**SELECTED PASSAGE:**
--------

The field of activity-dependent synaptic pruning has made tremendous progress since the initial studies by Hubel and Wiesel. A picture is emerging by which activity is eliciting immune and cell death signaling that, ultimately, leads to the clearance of some synapses and maintenance and strengthening of others. We are now at a point to address these critical questions in the field. This will result in fundamental new insight into how CNS circuits develop and how defects in pruning can drive changes in connectivity and behavior in a myriad of neurodevelopmental and neuropsychiatric disorders.

Glossary

Synapse pruning

A developmental process in which elements that comprise a bona fide structural synapse (presynaptic terminal and postsynaptic membranes) are eliminated, which may also include some pruning back small branches of axonal arbors and dendrites while remaining synapses are maintained and strengthened.

Spontaneous neural activity

Neuronal activity that is not driven by an external stimulus

Experience-driven neural activity

Neuronal activity driven by external changes affecting sensory experience

Long-term depression

A process by which changes in neuronal activity, such as sustained low-frequency stimulation, induces a reduction in synaptic strength.

Eye-specific segregation

A process involving synaptic pruning by which spontaneous retinal activity drives presynaptic inputs from retinal ganglion cells (RGCs) to segregate and synapse in discrete, non-overlapping territories within the lateral geniculate nucleus (LGN) during postnatal development.

Monocular deprivation

The loss of sensory input to one eye, typically performed by suturing one eye closed for a defined period of time.

Ocular dominance plasticity

A process by which disruption of visual input to one eye (see Monocular deprivation) results in strengthening of synaptic inputs from the open eye and weakening and elimination of synapses corresponding to the sutured, deprived eye.

Critical window

A limited period during development in which a cellular developmental process, such as synaptic pruning, is responsive to intrinsic or extrinsic (environmental) factors, including changes in neuronal activity.

Engulfment

The internalization or phagocytosis of material into a cell for degradation.

Trogocytosis

Partial phagocytosis of material (“trogo” – “nibble”) while leaving the remaining membrane intact.

Opsonization

The process by which molecules, such as complement, adhere to material destined for removal by phagocytes or cell lysis.

Apoptosis

A well-controlled process of programmed cell death which may naturally occur in development and involves membrane blebbing, cell shrinkage, and DNA fragmentation.

--------

**DATA:**
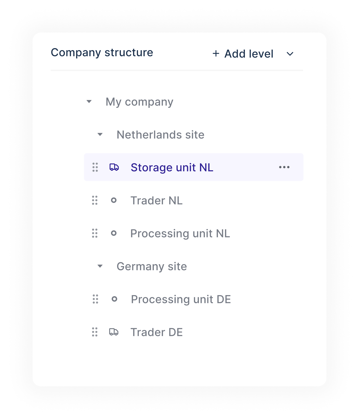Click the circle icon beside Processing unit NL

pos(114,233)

--------

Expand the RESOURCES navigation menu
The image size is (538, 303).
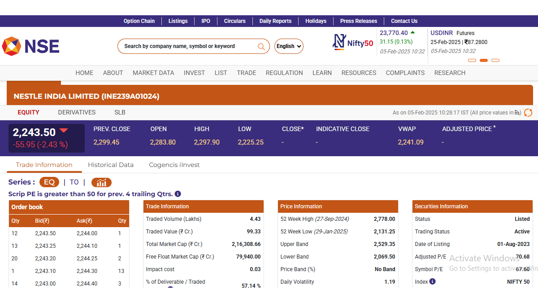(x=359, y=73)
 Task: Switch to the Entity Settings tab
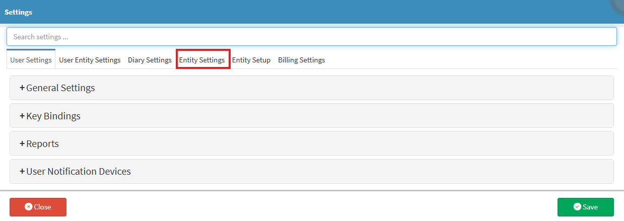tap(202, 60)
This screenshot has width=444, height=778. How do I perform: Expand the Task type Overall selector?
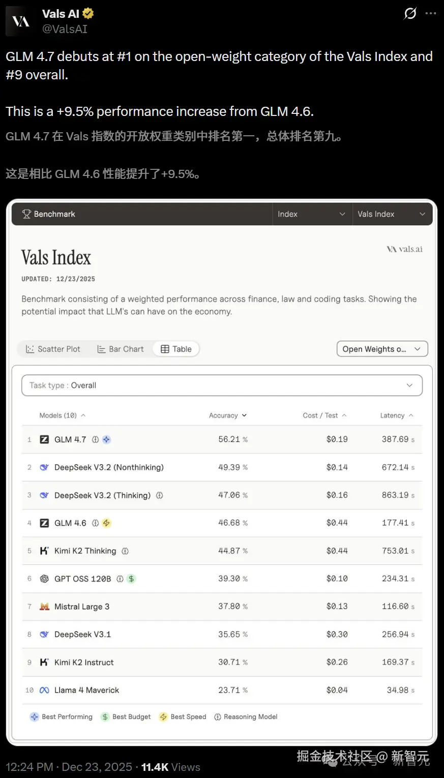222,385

--------

**YOUR INSTRUCTIONS:**
Answer these questions from the synaptic pruning passage:
1. Whose initial studies does the passage say the field has progressed from?
2. How is monocular deprivation typically performed?
3. What does "trogo" mean?
The lines play no part in this.

**ANSWER TO THIS EXERCISE:**
1. Hubel and Wiesel
2. By suturing one eye closed for a defined period of time
3. Nibble